(Required work):
**A)** Answer these questions about the passage on SERPS contracting out, one line each:
(i) What up-front fee did most of the claims companies charge?
(ii) According to the FSA's research, what share of people were potentially mis-sold?
(iii) On which page of the linked document does the flowchart appear?
**B)** Update the passage on SERPS contracting out from "This subject only" up to and including "as potential mis-sales.". Write that stretch again with "claims companies" changed to "claims firms".

(Provided passage):
** begin **

I'm surprised to see you mention SERPS in there.
This subject only came about because of a bunch of dodgy claims companies needed a new area to work on as endowments were coming to an end and they looked at this before PPI. Most charged £500 up front and told a bunch of porkies to put in a template letter with virtually no chance of success. None of the decent claims companies touch contracting out now.
The FSA has a clear flowchart on that subject and its own research has found just 1.5% of people were potentially mis-sold. That is a tiny failure rate. That is just 120,000 people of the 8 million that contracted out. Also, not all of those 120,000 would be mis-sales as there were good reasons for some to contract out at an older age. They were just identified as potential mis-sales.
I know that the compliance teams that handle complaints automatically reject any complaint if the person was within the pivotal age at the time of contracting out. They varied from firm to firm but broadly fell around 40 for females and 45 for males when the majority of APP sales took place. This matches the guidance given by the FSA.
http://www.moneymadeclear.fsa.gov.uk/pdfs/s2p_wrongly_advised.pdf
Page 4 has the simple flowchart to show you if you were mis-sold or not.

** end **

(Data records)
** begin **

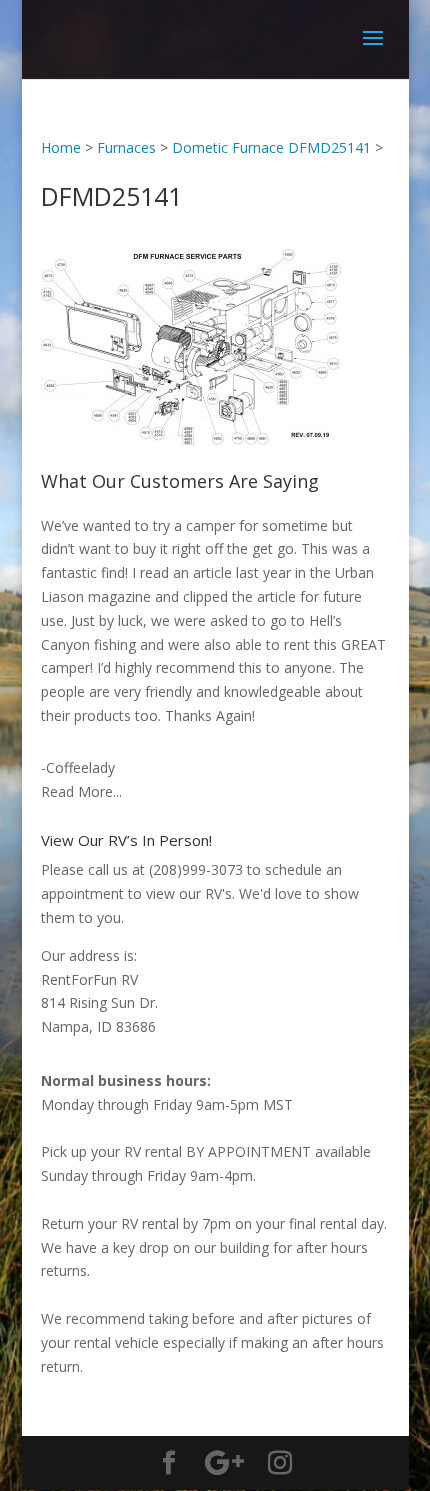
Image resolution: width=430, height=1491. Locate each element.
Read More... (81, 791)
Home (61, 147)
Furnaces (126, 147)
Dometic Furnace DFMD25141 (271, 147)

** end **

(Worked answers):
**A)**
(i) £500
(ii) 1.5%
(iii) Page 4

**B)**
This subject only came about because of a bunch of dodgy claims firms needed a new area to work on as endowments were coming to an end and they looked at this before PPI. Most charged £500 up front and told a bunch of porkies to put in a template letter with virtually no chance of success. None of the decent claims firms touch contracting out now.
The FSA has a clear flowchart on that subject and its own research has found just 1.5% of people were potentially mis-sold. That is a tiny failure rate. That is just 120,000 people of the 8 million that contracted out. Also, not all of those 120,000 would be mis-sales as there were good reasons for some to contract out at an older age. They were just identified as potential mis-sales.